Evangelical Christians turned out in droves to support Bush, thanks to a Republican get-out-the-vote effort. But Kerry's reluctance to speak out on matters of faith also hurt him, said Robert D. McClure, a political scientist at Syracuse University.

"The Democrats need to nominate somebody who carries a Bible in his hand comfortably," McClure said. The last two Democratic presidents, Jimmy Carter and Bill Clinton, did.

With such images in mind, many Democrats see the seeds of their party's comeback in the ashes of Tuesday's election results.

Democrats need to stick to their principles of economic and social justice and convince voters that they, too, are moral issues, LaFalce said.

"I think the Democratic Party has to be much more aggressive. In terms of strategy, the Republicans beat us every time," said Brian Higgins, the Buffalo Democrat who appears to have won the congressional seat being vacated by Rep. Jack F. Quinn, R-Hamburg.

Democrats noted that Bush still faces mammoth problems in Iraq, which could benefit their party in the long run.

And Bush could also create big trouble for himself with his promised effort to partially privatize Social Security.
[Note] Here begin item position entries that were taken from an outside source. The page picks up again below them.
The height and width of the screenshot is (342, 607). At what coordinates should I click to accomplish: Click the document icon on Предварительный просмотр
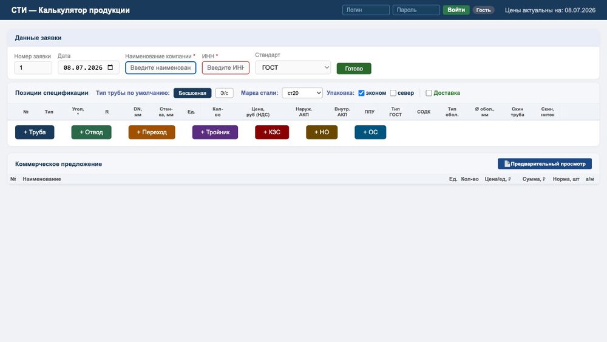click(x=507, y=164)
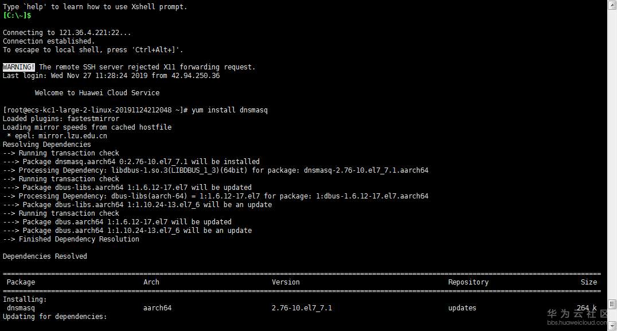The height and width of the screenshot is (331, 617).
Task: Click the scrollbar down arrow
Action: (x=612, y=326)
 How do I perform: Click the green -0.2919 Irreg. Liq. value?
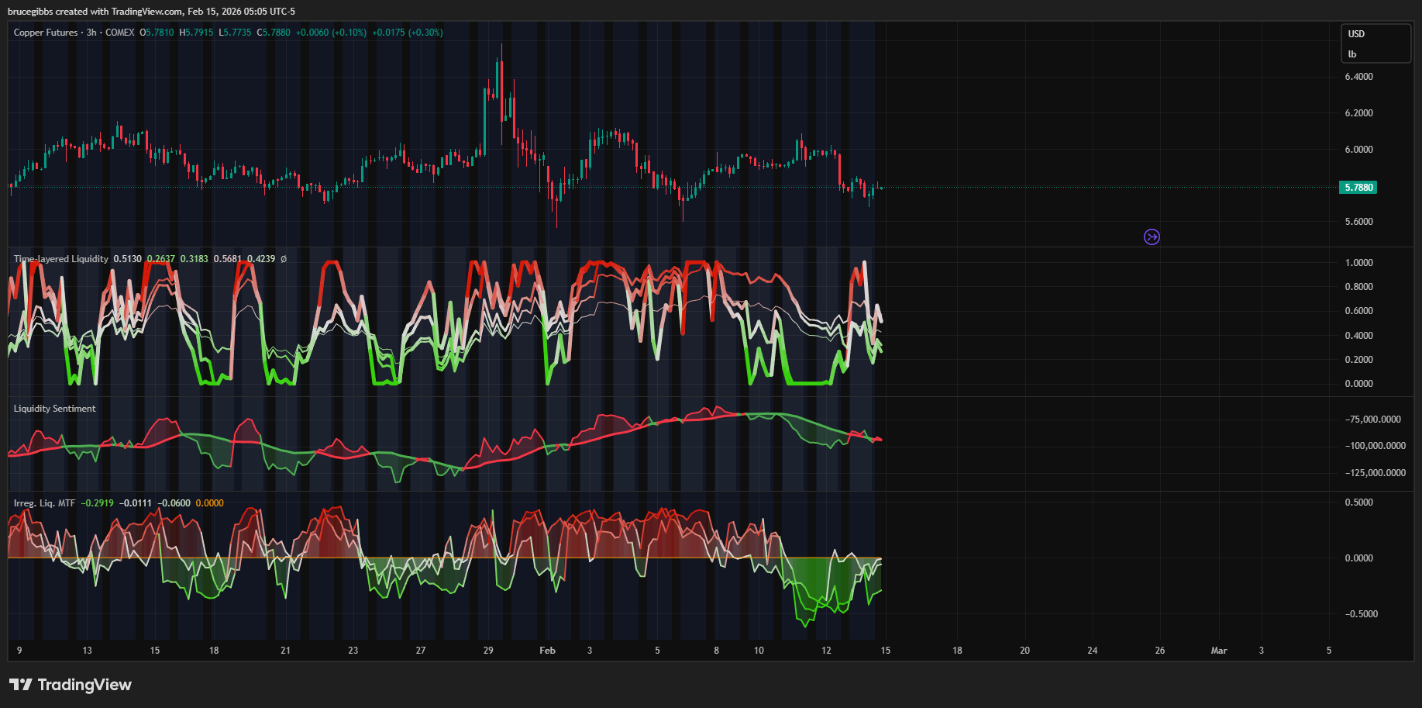point(97,503)
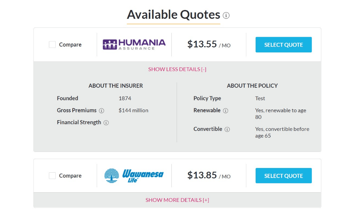Click the Founded year 1874 value
Viewport: 357px width, 214px height.
click(126, 98)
Republican leaders on Capitol Hill aren't overly enthused with that idea, fearing a political backlash, said David C. John, a Social Security expert at the conservative Heritage Foundation.

Looking out at that political landscape, the Democratic minority leader in the House, Nancy Pelosi, isn't pessimistic.

"Quite frankly, I think the table is set for us in the next election," Pelosi, D-Calif., told Associated Press last week. "We have lost just about everything that we can lose."